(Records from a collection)
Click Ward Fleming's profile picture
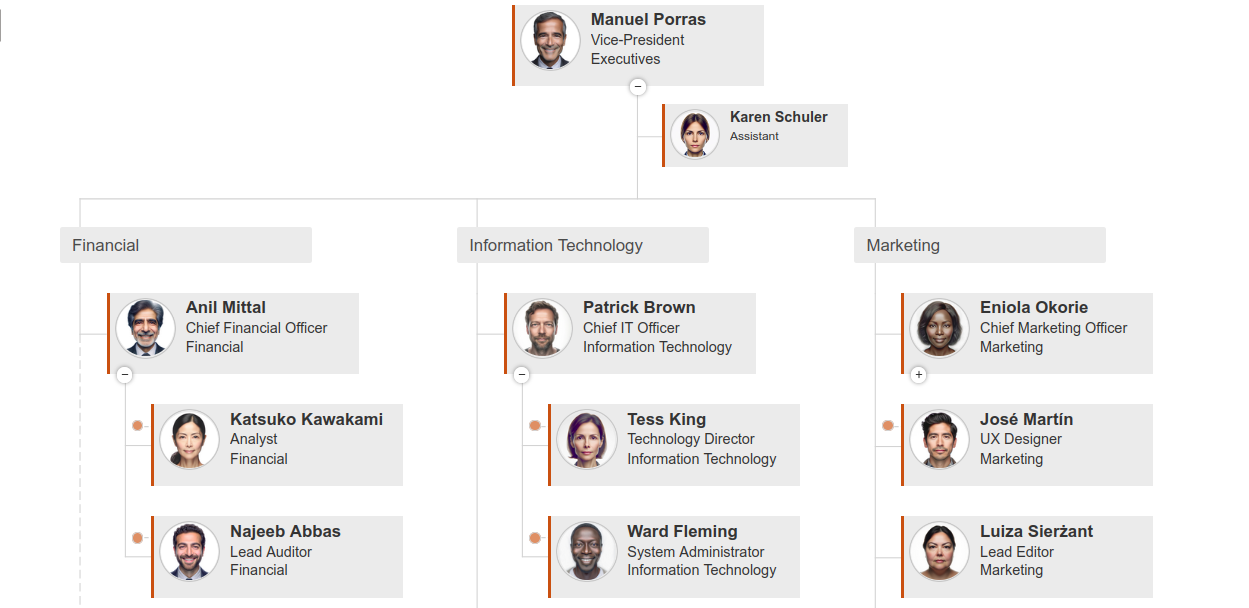This screenshot has width=1249, height=608. point(587,551)
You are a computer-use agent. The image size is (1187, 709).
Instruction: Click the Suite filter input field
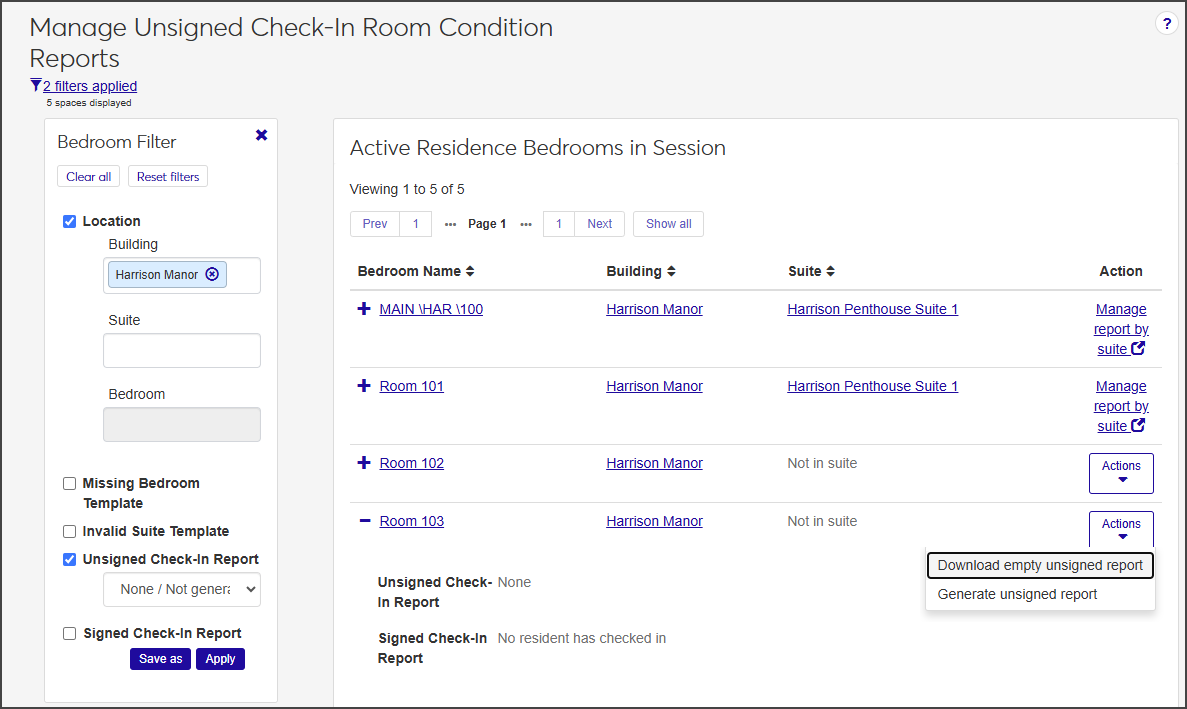182,350
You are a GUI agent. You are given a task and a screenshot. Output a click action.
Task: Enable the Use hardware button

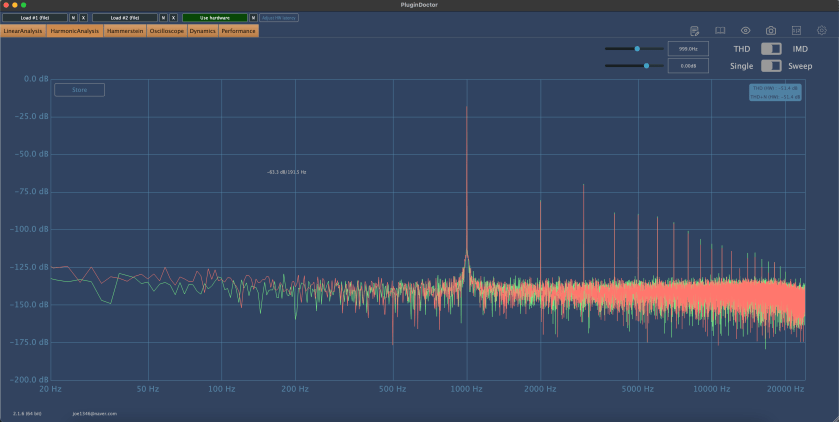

### About this task
Pictures are not part of the copy. Output only the lines from the one with "You are a GUI" through the final line of the records, exactly as given.

### Exercise output
You are a GUI agent. You are given a task and a screenshot. Output a click action.
Task: Enable the Use hardware button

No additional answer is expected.